When the soil and groundwater at the 8th U.S. Army headquarters on Yongsan Garrison in South Korea was found to be contaminated by benzene, further investigation was delayed as the U.S. Army prohibited access to the base.
However, now that the military headquarters are moving to Pyeongtaek, Gyeonggi Province after a 64-year deployment in South Korea, the investigation has been permitted to begin, according to the Korean Herald.
“We decided to conduct an investigation before the USFK completes its relocation by the year’s end,” said Kwon Ki-wook, chief of the city’s water circulation safety bureau, “because the source of the pollutants near the U.S. military base remains unknown, with some parts around the base remaining uninvestigated.”
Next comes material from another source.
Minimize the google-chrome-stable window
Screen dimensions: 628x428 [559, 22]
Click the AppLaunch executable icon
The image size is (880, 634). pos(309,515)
Seoul City announced last week that it will begin testing soil and groundwater near the military base after a city government’s investigation last year revealed benzene contamination levels at 8.811 milligrams per liter – 587 times higher than the acceptable level. The cause of contamination could be a 2001 oil spill near Noksapyeong Station. Until now, the U.S. military has not allowed any city government or civic group investigation into possible contamination.
Benzene is a human carcinogen that has been linked to the development of leukemia and blood disorders such as acute myeloid leukemia (AML), myelodysplastic syndrome (MDS), lymphomas and aplastic anemia. It is a key ingredient in gasoline, and is usually the chemical of primary concern after an oil spill.
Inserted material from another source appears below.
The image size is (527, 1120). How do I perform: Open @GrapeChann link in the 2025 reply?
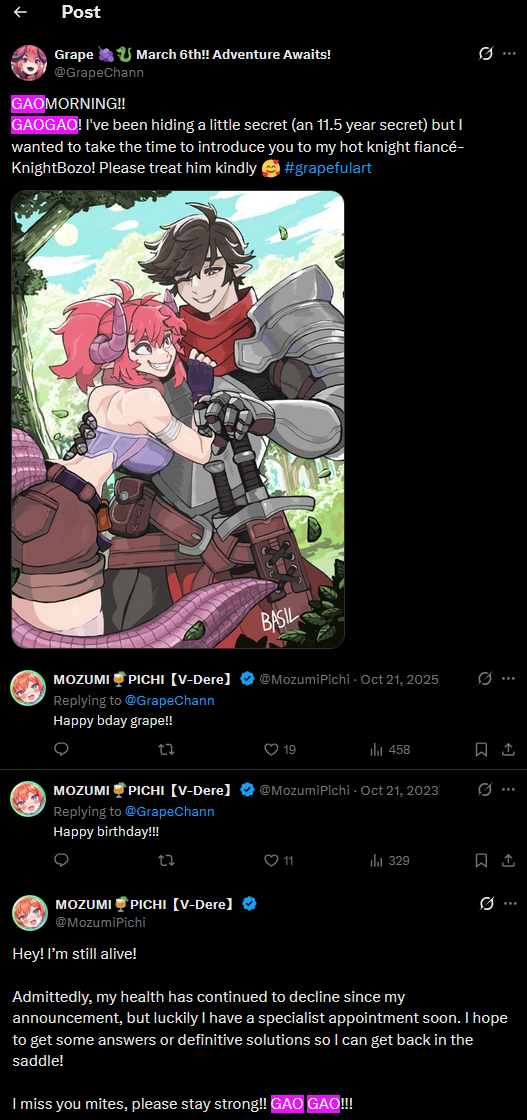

According to civic groups, the contamination is at even higher levels than the number reported. These groups shake a finger at the U.S. Army for not taking responsibility for the pollution within its own base.
Seoul City has already spent more than 7.8 billion won ($6.9 million) over the last decade attempting to clean up the pollution, and will likely have more work cut out for them following the Army base relocation. Once they’re gone, the city intends to turn the area in to a public park.
The city government plans to ask the USFK to join the investigation if the test results reveal levels of hazardous chemicals to be above average. The test results will be released in September.